Madame la ministre, mes chers collègues, le présent projet de loi ne nous paraît pas recevable, et ce pour trois grandes raisons.
La première est liée à la démocratie.
En confiant la gouvernance de l'université au président et au conseil d'administration et à eux seuls, vous écartez, de fait, le conseil scientifique et le conseil des études et de la vie universitaire de la gestion des établissements.
En vous attaquant au mode de gestion collégiale et démocratique dans le but, nous dites-vous, de « gagner en efficacité », vous fragilisez l'université, qui, pour aller de l'avant, a besoin de la mobilisation de chacun de ses membres.
En concentrant les pouvoirs dans les mains, au mieux, d'une trentaine de personnes, vous ne créez pas les conditions nécessaires à l'adhésion des personnels et des étudiants au projet d'établissement.
En modifiant le mode d'élection du président et les critères d'éligibilité de celui qui devrait être le premier représentant des personnels et des usagers de l'université, vous affaiblissez sa légitimité. Et en resserrant à outrance le conseil d'administration, tout en étendant ses champs de compétences, vous prenez le risque de voir ses décisions contestées.
La deuxième raison est liée aux personnels.
Les recrutements d'agents contractuels pour des postes permanents sont lourds de menaces pour l'unité du service public des universités, d'autant qu'ils interviennent dans un contexte de baisse des effectifs de la fonction publique d'État menée à marche forcée. En fait, le Gouvernement consacre dans ce texte le recours aux emplois précaires au sein des établissements d'enseignement supérieur et de recherche.
La mise en place de comités de sélection désignés par le conseil d'administration remet en cause la légitimité scientifique des processus de recrutement. En l'absence de proposition alternative unanimement admise par la communauté scientifique, il était préférable de maintenir les commissions de spécialistes, plus à même d'apprécier objectivement les qualités universitaires des candidats.
La troisième raison est liée au rôle de l'État.
Le projet de loi ne comporte aucune disposition garantissant la pérennité du soutien financier de l'État aux universités. À l'inverse, celles-ci sont fortement incitées à se tourner vers le secteur privé, voire à aliéner une partie de leur patrimoine pour disposer de fonds propres. Le risque d'un désengagement de l'État se concrétise encore un peu plus, alors même que des mesures d'urgence devraient être prises dès cette année. À cet égard, il faudrait adopter un collectif budgétaire d'au moins 600 millions d'euros.
Cela étant, malgré des conditions d'examen difficiles pour tous, à commencer par nos collaborateurs de la commission des affaires culturelles que je tiens à remercier et à féliciter pour leur vaillance, nous avons décidé d'adopter une attitude éminemment constructive, en présentant une bonne vingtaine d'amendements.

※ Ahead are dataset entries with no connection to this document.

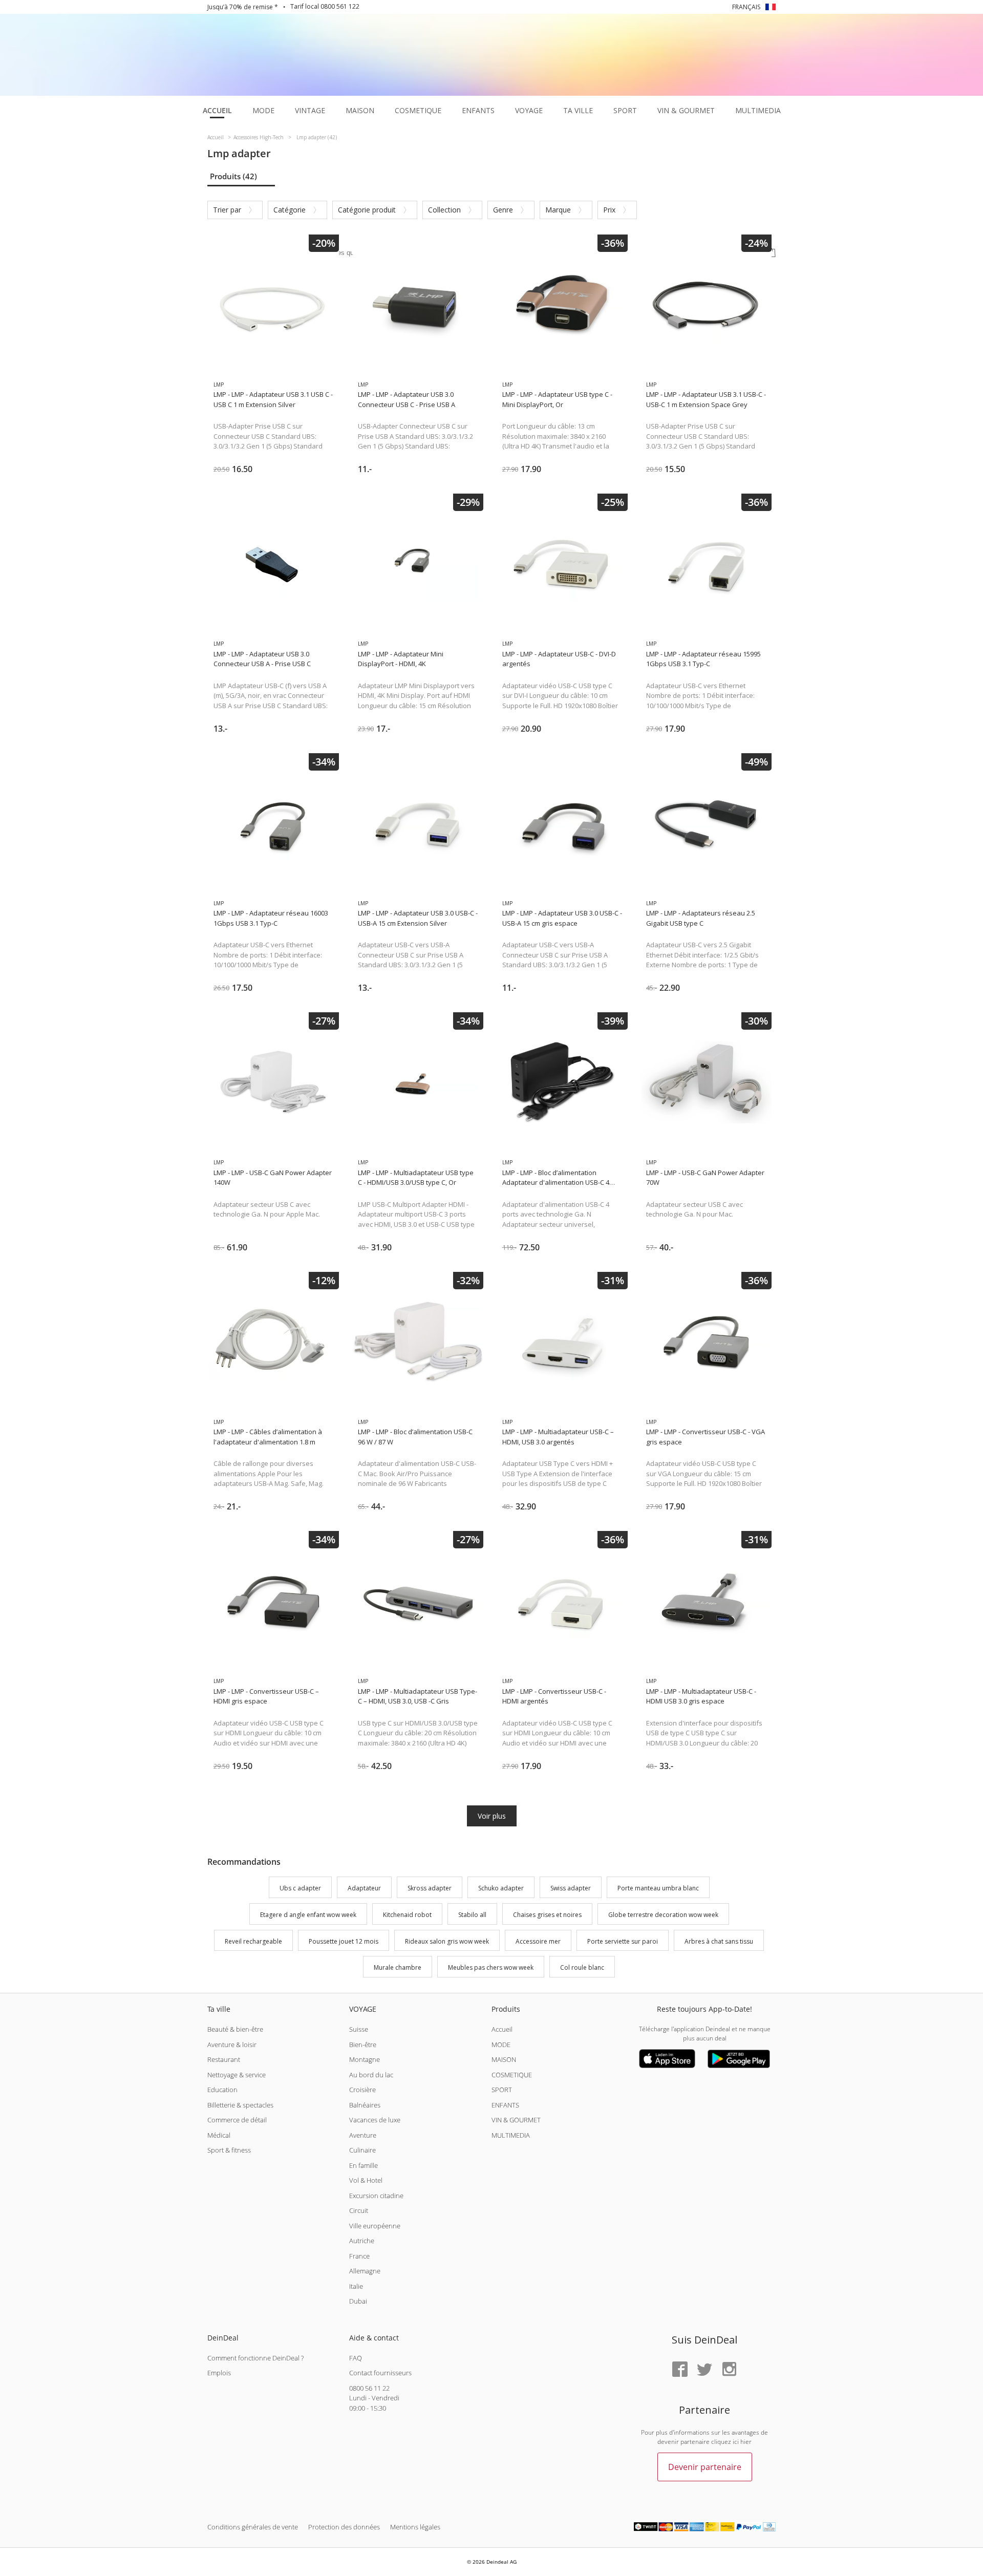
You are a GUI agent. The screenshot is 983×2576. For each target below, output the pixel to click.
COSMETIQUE (512, 2074)
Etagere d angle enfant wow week (308, 1914)
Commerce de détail (237, 2119)
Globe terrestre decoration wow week (663, 1914)
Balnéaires (364, 2105)
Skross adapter (430, 1888)
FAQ (355, 2357)
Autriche (361, 2240)
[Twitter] (704, 2370)
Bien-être (362, 2044)
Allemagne (364, 2270)
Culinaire (362, 2150)
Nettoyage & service (236, 2074)
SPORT (502, 2089)
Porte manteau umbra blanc (658, 1888)
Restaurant (223, 2059)
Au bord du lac (371, 2074)
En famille (363, 2165)
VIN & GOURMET (516, 2119)
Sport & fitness (229, 2150)
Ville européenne (374, 2225)
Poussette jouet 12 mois (343, 1941)
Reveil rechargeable (253, 1941)
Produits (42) (233, 176)
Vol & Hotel (365, 2180)
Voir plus (492, 1816)
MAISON (504, 2059)
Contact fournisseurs (380, 2372)
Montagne (364, 2059)
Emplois (219, 2372)
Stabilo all (472, 1914)
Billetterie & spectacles (240, 2105)
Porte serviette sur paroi (622, 1941)
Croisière (362, 2089)
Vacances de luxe (374, 2119)
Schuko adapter (501, 1888)
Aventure (362, 2135)
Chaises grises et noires (547, 1914)
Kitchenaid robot (407, 1914)
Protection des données (344, 2526)
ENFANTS (505, 2105)
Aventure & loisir (232, 2044)
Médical (218, 2135)
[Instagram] (729, 2370)
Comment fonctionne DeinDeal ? (255, 2357)
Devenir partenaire (704, 2467)
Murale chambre (397, 1968)
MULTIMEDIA (511, 2135)
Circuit (358, 2210)
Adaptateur (364, 1888)
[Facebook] (680, 2370)
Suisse (358, 2029)
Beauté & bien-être (235, 2029)
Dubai (358, 2301)
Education (222, 2089)
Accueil (502, 2029)
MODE (501, 2044)
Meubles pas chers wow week (490, 1968)
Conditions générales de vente (252, 2526)
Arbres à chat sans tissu (719, 1941)
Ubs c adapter (300, 1888)
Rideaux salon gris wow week (447, 1941)
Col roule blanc (582, 1968)
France (359, 2256)
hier (746, 2441)
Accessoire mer (538, 1941)
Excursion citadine (376, 2195)
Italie (356, 2286)
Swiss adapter (570, 1888)
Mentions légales (415, 2526)
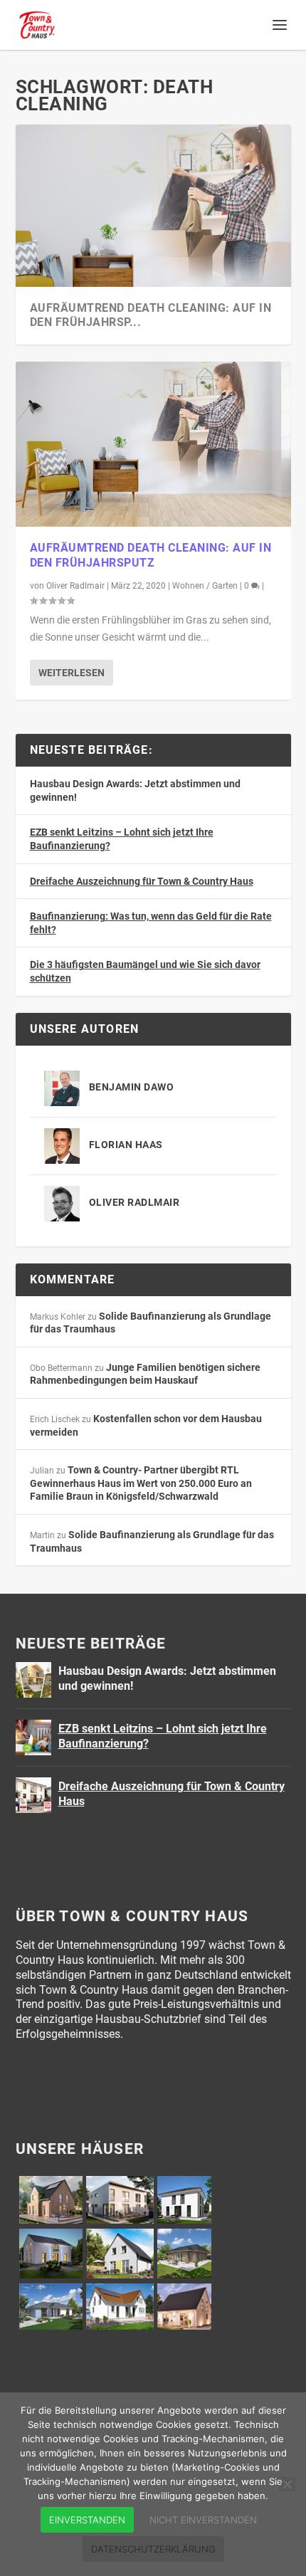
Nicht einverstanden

Nous déplorons que nos propositions n'aient pas été retenues, alors même qu'elles s'appuyaient sur les différentes remarques, réflexions et conclusions formulées dans le cadre, d'une part, des états généraux de la recherche et de l'enseignement supérieur, qui se sont tenus en 2004, et, d'autre part, des assises nationales, qui ont lieu actuellement.
Madame la ministre, notre vote négatif n'est en rien une approbation du statu quo, bien au contraire. Selon nous, si l'autonomie des établissements d'enseignement supérieur et de recherche est effectivement nécessaire, elle doit s'inscrire dans un cadre national bien défini et respecter les principes de collégialité et d'indépendance des enseignants-chercheurs.
Sur ces trois points, le projet de loi n'offre aucune garantie. À l'inverse, il nous semble porteur de menaces pour l'avenir du service public des universités. C'est pourquoi nous ne pouvons l'accepter et demandons un vote par scrutin public.